● Passage
>> start

The one subcommand you need to know is to type h while in this program to display a list of subcommands. Some especially helpful subcommands include q to quit and f/b to move forward/backward one window. You may also notice that you can use j and k to move forward or backward by one line, just like in Vim. The subcommand we want to use to filter out all lines that do not have an error is to type “&” followed by the word “error”, then press Enter. less will insert a slash (“/”) in between to indicate that what follows is a pattern to match. This method of filtering is convenient if you don’t want to clutter the terminal interface, but requires that the output exists in a file already.
Once you have filtered the lines in problem.txt such that only the “error” lines remain, as a team, interpret the error and explain it to a tutor or TA.
Search with grep
The grep command is most commonly used to search for lines of a file that match some string. grep takes in two arguments: the “pattern” to match, and a file to read from.
$ grep error problem.txt
This command directly outputs to the terminal, which can be acceptable if you expect the output to be short, and helpful if you don’t want to run the search as a subcommand within another program, as with less.
Try practicing filtering file contents with message.txt, using either less or grep. This file contains the output of another command, which created a large array, assigned random capital character values, and printed it out. For some strange reason, the output shows that some characters were written way out of bounds at column index 42, but it’s hard to tell what’s happened when each line is separated by all the other output. Use less or grep to search for all lines that contain the string “42”. Are you surprised by what you find?
Flow Like Water
Piping
Both of these methods require you to create a file which contains the output of a file. This is generally pretty easy to do, but can be undesirable if you have a lot of output that you don’t want to be saved into a really large file (or are indecisive about naming files). The solution to circumvent this is to use pipes.

>> end

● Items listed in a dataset
>> start

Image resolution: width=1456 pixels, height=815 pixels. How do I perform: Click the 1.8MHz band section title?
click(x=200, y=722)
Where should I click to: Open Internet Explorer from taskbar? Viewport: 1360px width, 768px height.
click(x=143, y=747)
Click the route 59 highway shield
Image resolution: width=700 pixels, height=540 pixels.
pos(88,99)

>> end
>> start

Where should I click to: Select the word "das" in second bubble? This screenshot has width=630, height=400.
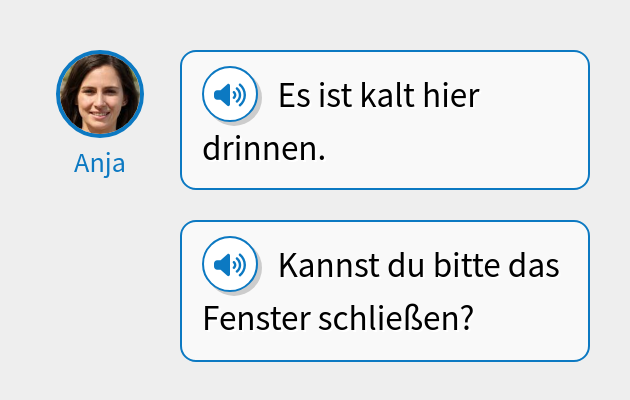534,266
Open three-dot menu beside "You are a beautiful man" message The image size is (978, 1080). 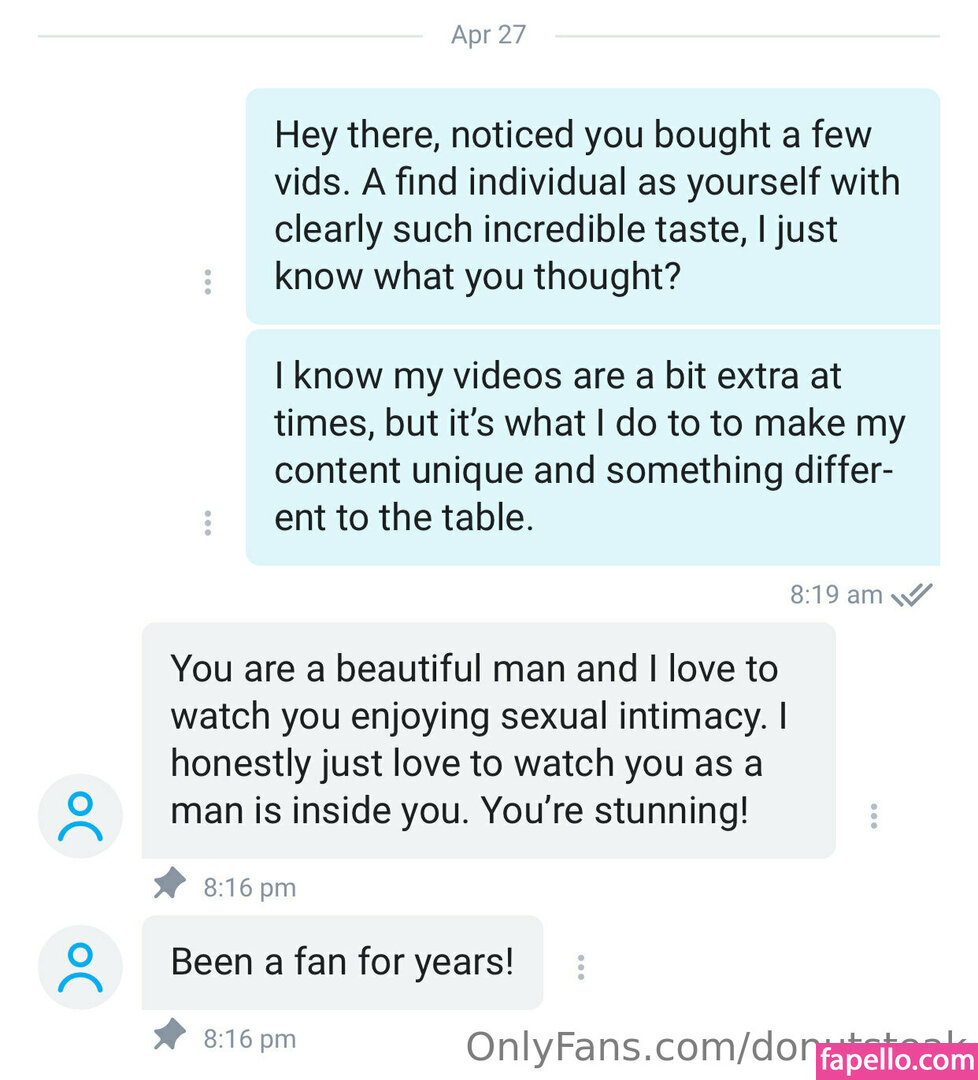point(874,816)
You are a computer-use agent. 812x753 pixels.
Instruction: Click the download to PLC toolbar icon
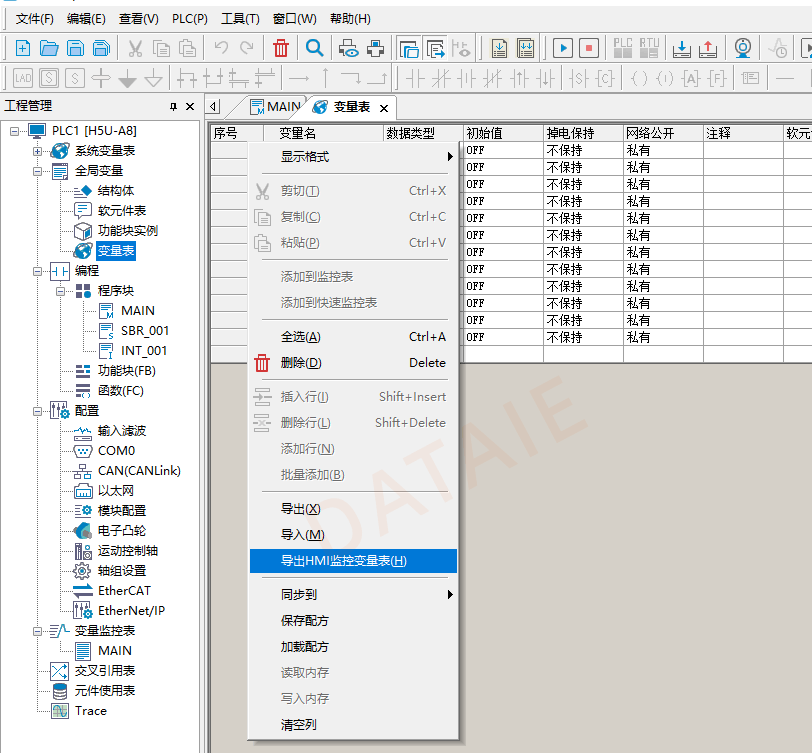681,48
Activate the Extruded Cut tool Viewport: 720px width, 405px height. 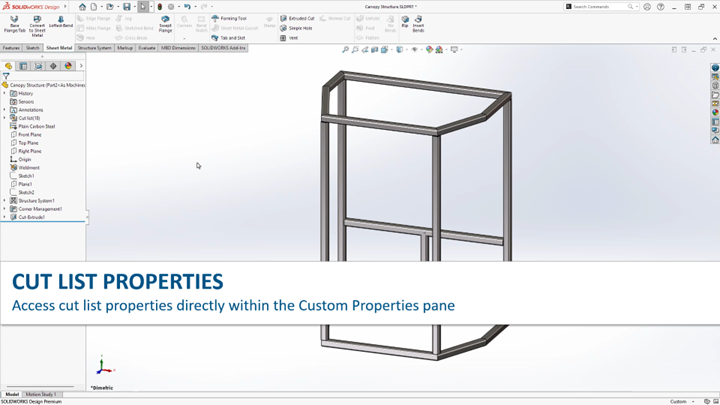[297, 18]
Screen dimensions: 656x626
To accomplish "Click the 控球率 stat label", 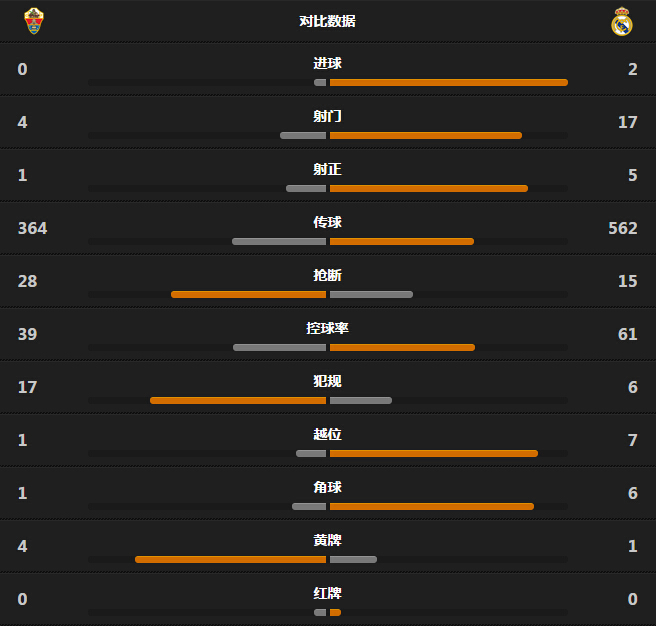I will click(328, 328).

>> end

● Given request
Carry on the guide to filtering command output with less and grep, picking up right after its final sentence on pipes.

● Written response
Within industry, piping is a system of pipes used to convey fluids (liquids and gases) from one location to another. Within UNIX, the pipe operator (|) is used to directly feed output from one program as input into another program. We can pipe directly from the problem program into either less or grep to accomplish the same result as running these commands on the problem.txt file.
$ ./problem | less
$ ./problem | grep error
We can compound indirection, redirection, and pipe operators to create helpful commands. Understanding how these operators work in conjunction with each other can be understood as an analogy to actual pipes, rendered below as cool animations.
By default, print statements in programs output directly to the terminal interface. So this command:
$ ./problem
looks like this:
By using the redirection operator, we install an elbow pipe to redirect the flow of output into a file. The output no longer flows into the terminal.
$ ./problem > problem.txt
By using the pipe operator, we install a coupling between the output and input of two programs. Without any other pipes at the end, the output of the second program flow into the terminal.
$ ./problem | grep error
By using both piping and redirection, we can chain multiple commands and file writing actions. In this command, we run the problem program, filter its output with grep, and output the filtered lines into a file. This file now contains the error messages from problem, and can serve as an error log. Does this output to the terminal as well?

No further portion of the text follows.